Most eval tools assume you already know what to evaluate. You install a framework, run some metrics, see numbers. The numbers feel like quality yet they're not: they are measurements without meaning, because nobody defined what the measurements are supposed to catch before running them.

fieldtest is a tool for the layer that's missing: the reasoning that produces the evals.

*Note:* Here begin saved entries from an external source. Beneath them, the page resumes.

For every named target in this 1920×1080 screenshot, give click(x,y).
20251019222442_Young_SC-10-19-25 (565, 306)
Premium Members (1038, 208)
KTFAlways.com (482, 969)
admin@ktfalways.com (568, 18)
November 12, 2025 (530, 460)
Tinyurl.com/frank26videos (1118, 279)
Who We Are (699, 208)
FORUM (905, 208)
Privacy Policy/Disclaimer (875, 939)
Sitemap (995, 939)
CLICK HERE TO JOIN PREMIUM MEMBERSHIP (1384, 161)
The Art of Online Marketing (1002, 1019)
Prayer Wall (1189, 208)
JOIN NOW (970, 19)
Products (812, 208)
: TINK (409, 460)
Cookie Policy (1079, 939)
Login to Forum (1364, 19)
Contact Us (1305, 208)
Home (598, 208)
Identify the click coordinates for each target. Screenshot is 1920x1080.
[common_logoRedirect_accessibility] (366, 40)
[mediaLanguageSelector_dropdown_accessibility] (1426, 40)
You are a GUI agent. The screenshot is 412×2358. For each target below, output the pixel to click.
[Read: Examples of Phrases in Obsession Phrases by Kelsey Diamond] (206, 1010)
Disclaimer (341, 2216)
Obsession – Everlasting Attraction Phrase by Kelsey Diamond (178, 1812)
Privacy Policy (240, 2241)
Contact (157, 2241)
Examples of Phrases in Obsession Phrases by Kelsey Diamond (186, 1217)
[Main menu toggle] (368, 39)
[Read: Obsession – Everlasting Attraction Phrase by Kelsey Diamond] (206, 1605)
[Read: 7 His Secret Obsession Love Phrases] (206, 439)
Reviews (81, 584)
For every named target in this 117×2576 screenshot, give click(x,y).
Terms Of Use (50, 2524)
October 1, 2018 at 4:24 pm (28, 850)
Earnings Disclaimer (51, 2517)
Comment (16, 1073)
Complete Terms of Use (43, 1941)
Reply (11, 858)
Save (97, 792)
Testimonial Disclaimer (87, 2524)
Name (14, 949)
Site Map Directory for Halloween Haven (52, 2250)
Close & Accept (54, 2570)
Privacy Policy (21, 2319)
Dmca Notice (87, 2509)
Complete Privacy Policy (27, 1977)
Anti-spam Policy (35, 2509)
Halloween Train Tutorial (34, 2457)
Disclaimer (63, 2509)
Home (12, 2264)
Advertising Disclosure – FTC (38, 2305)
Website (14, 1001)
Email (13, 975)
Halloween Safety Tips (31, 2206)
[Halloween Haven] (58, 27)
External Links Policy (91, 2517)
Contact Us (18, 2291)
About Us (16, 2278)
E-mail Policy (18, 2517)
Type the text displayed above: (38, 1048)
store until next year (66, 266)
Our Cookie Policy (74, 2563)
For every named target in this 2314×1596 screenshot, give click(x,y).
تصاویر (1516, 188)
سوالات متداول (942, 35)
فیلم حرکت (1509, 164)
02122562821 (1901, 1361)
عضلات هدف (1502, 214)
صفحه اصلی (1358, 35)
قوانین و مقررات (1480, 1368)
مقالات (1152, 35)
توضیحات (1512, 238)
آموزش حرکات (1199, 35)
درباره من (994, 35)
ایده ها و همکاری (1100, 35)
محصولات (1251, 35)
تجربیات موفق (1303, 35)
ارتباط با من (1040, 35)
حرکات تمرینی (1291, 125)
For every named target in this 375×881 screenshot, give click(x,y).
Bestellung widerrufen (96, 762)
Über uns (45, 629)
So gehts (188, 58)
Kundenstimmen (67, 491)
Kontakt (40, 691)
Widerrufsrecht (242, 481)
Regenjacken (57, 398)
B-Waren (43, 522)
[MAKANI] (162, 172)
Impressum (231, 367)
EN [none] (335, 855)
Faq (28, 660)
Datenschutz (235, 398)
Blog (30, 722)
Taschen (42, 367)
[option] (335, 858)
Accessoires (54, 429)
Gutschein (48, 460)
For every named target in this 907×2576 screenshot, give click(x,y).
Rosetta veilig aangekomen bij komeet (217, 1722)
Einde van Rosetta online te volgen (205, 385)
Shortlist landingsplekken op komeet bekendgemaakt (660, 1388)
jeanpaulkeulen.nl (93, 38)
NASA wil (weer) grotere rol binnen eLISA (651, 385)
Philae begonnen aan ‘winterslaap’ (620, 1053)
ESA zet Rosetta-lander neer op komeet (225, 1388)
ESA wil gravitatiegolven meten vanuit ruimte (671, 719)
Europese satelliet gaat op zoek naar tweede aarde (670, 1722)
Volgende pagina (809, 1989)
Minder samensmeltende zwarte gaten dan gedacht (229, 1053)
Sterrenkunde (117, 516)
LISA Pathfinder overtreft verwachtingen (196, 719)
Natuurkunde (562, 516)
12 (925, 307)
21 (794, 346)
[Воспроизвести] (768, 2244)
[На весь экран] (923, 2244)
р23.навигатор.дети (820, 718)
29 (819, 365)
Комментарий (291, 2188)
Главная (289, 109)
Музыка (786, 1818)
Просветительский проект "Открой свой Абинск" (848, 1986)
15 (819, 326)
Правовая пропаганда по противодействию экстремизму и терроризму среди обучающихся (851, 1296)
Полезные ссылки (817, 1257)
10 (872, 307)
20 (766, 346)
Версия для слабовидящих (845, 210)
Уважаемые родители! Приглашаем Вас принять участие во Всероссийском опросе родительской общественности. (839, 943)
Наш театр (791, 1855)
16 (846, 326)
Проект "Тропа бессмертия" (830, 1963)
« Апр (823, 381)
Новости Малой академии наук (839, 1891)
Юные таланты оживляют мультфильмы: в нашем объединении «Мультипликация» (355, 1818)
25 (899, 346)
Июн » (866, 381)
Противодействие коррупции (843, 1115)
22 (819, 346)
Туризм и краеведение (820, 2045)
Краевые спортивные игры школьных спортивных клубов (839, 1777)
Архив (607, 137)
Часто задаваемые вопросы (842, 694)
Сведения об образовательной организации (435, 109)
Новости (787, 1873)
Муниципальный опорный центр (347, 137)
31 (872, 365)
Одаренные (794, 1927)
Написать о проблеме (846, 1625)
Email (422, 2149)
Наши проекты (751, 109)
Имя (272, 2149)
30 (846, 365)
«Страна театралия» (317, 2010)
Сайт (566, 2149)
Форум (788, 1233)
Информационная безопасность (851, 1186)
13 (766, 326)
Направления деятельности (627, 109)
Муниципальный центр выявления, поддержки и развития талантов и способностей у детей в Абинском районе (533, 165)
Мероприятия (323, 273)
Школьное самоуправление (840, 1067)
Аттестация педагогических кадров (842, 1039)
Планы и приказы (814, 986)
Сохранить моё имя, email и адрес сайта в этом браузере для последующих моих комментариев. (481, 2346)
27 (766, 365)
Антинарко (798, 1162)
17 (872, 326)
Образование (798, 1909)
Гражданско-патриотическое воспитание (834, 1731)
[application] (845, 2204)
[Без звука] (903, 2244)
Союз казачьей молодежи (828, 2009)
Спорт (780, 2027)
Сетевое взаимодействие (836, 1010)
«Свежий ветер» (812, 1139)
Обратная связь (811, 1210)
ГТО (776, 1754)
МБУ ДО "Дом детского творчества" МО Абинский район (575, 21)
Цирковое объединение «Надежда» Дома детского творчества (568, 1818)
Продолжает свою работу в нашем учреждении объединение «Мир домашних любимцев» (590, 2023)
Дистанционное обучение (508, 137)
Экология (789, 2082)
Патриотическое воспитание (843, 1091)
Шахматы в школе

The config asks you — in order — to name your use cases, define what right, good, and safe means for each, and specify how you'll test them. That sequence is the thing most teams skip, which is why they end up with evals that measure what's easy rather than what matters. The structure of the testing enforces the reasoning. With fieldtest, cannot skip to measurement without first doing the definitional work. How well you do that is up to you, but we provide the scaffolding to reason about what you are actually trying to measure.

Install

pip install fieldtest
export ANTHROPIC_API_KEY=sk-ant-...   # for LLM judge calls

How it works

fieldtest expects your project to have an evals/ directory with a config.yaml file. All commands default to evals/config.yaml relative to your working directory. Use --config <path> to override.

your-project/
  evals/
    config.yaml        ← fieldtest reads this
    fixtures/          ← your test inputs
    outputs/           ← your generator writes here
    results/           ← fieldtest score writes here

Run all fieldtest commands from your project root (the directory that contains evals/).

Quickstart

1. Scaffold your eval directory

fieldtest init

This creates:

evals/
  config.yaml              ← fill this out first
  fixtures/
    golden/                ← fixtures with expected output (used for regression)
    variations/            ← fixtures without expected output
  outputs/                 ← your generator writes here (git-ignored)
  results/                 ← fieldtest score writes here
  .gitignore               ← outputs/ excluded from git

2. Fill out config.yaml

The config walks you through the reasoning in order. Here's a complete example for a resume tailoring assistant:

# evals/config.yaml
schema_version: 1

system:
  name: Resume tailoring assistant
  domain: >
    English-language resumes tailored to job descriptions.
    Input: plain-text base resume + job description.
    Output: Markdown resume tailored to the specific role.

use_cases:
  - id: tailor_resume
    description: >
      User submits a base resume and job description.
      System returns a Markdown resume tailored to the role.

    evals:

      # RIGHT — correctness evals
      # Failure → grounding or reasoning problem in your system

      - id: no_fabrication
        tag: right
        type: llm
        description: Output does not invent facts not present in the source
        pass_criteria: >
          Every company name, date, metric, and credential in the output
          can be traced to the source material. Minor rephrasing is fine.
        fail_criteria: >
          The output contains a company, date, metric, or credential that
          does not appear in the source material.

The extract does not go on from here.